Separation and Divorce: CGT consequences and Relief

With nearly one in three marriages ending in divorce—and numerous de facto relationships breaking down—the capital gains tax (CGT) roll-over provisions for “marriage and relationship breakdowns” have gained increasing significance.

These provisions allow for the roll-over of any capital gain on the transfer of assets between separating parties, ensuring there is no immediate CGT liability.

However, as with all CGT concessions, important conditions must be met.

  • The first is that the transfer of the asset must occur in accordance with one of the prescribed methods, such as a court order or a defined financial or maintenance agreement.

A key planning opportunity arises when a party wants to realize a capital loss on an asset they intend to transfer. In such cases, avoiding the CGT roll-over by using a private agreement rather than one of the specified methods may be beneficial.

  • Another critical rule is that the roll-over only applies when the asset is transferred directly to the other spouse, and not to a trust, company, or the estate of the spouse. The sole exception may be a transfer to a “child maintenance trust,” which is subject to strict conditions.

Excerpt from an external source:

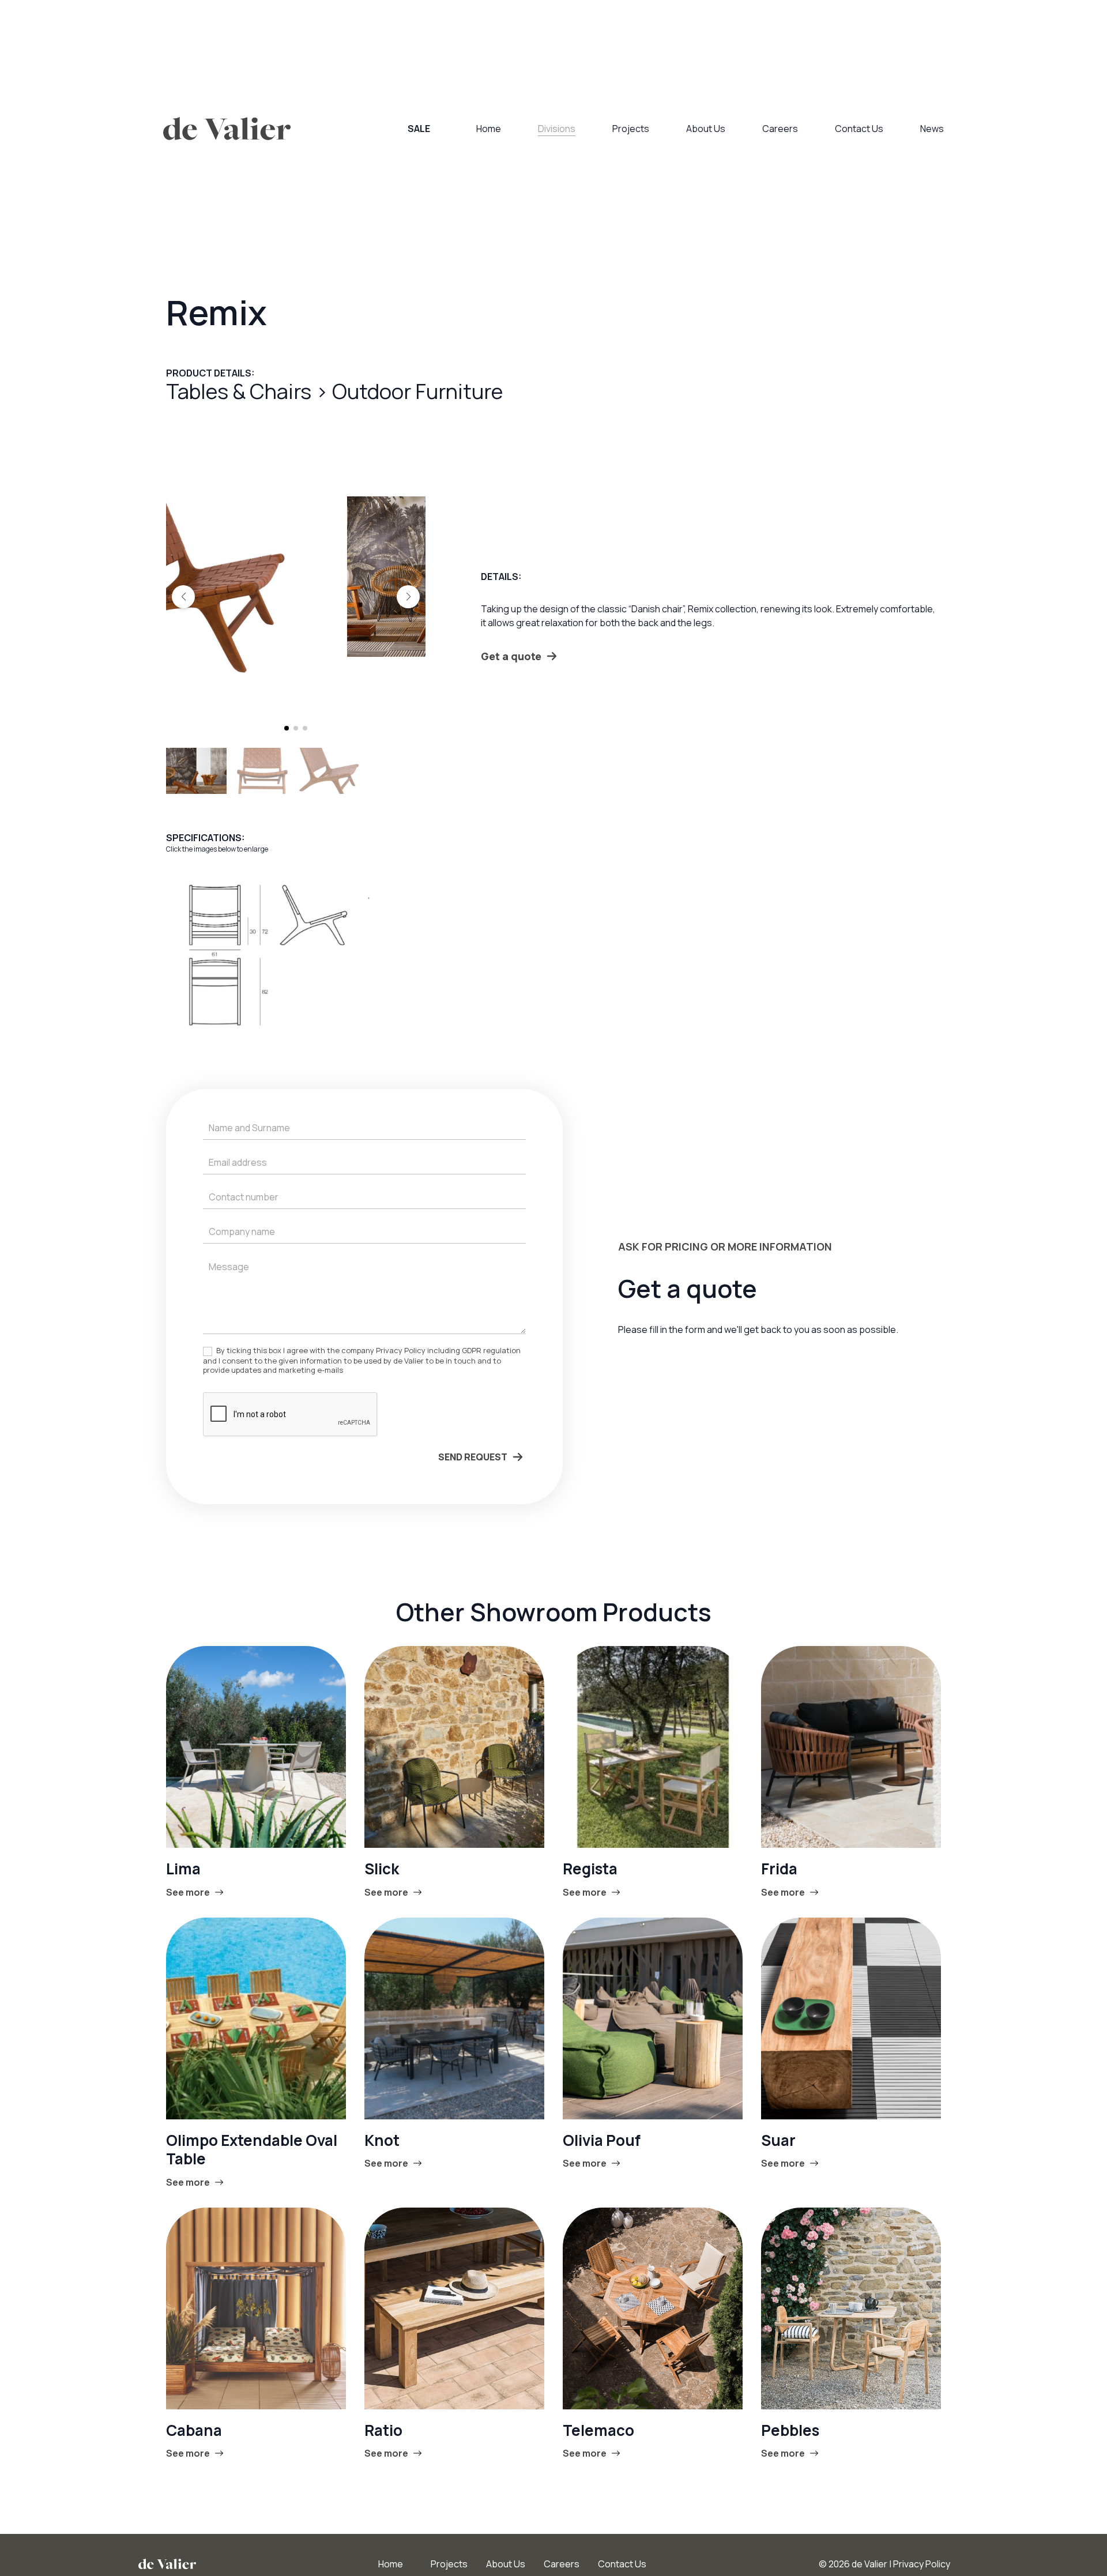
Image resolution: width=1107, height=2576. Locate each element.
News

It’s important to note that not all assets qualify for the roll-over. For example, trading stock is excluded and would be subject to the normal rules that apply to the disposal of trading stock outside the ordinary course of business.

  • Additionally, while the roll-over defers CGT, it does not eliminate it. it just means that it is deferred until the spouse to whom the asset is transferred later sells the asset or it is subject to a CGT event in their hands. 

However, in this case they would generally acquire the other party’s “cost base” for the purposes of calculating any capital gain or loss. And they would also generally be entitled to the CGT 50% discount if it was held for the required time.

Special care must also be taken with dwellings, such as rental properties, as the spouse acquiring the property may be liable for CGT on gains accrued while the property was used for other purposes, even if it later becomes their home.

Suffice to say, this type of scenario requires some careful negotiations between the parties before such a transaction is undertaken to make sure everything is “fair” for all the parties. 

  • There are also special rules that apply when, say, an asset that is held by a family company or trust is transferred out of that company or trust to the other party as part of a settlement agreement.

Again, these rules can be complex and require good advice to ensure that all the issues are managed effectively.

In summary, if you are dealing with a separation, it is essential to seek advice to ensure that the CGT roll-over provisions are used effectively and to avoid any unexpected tax implications.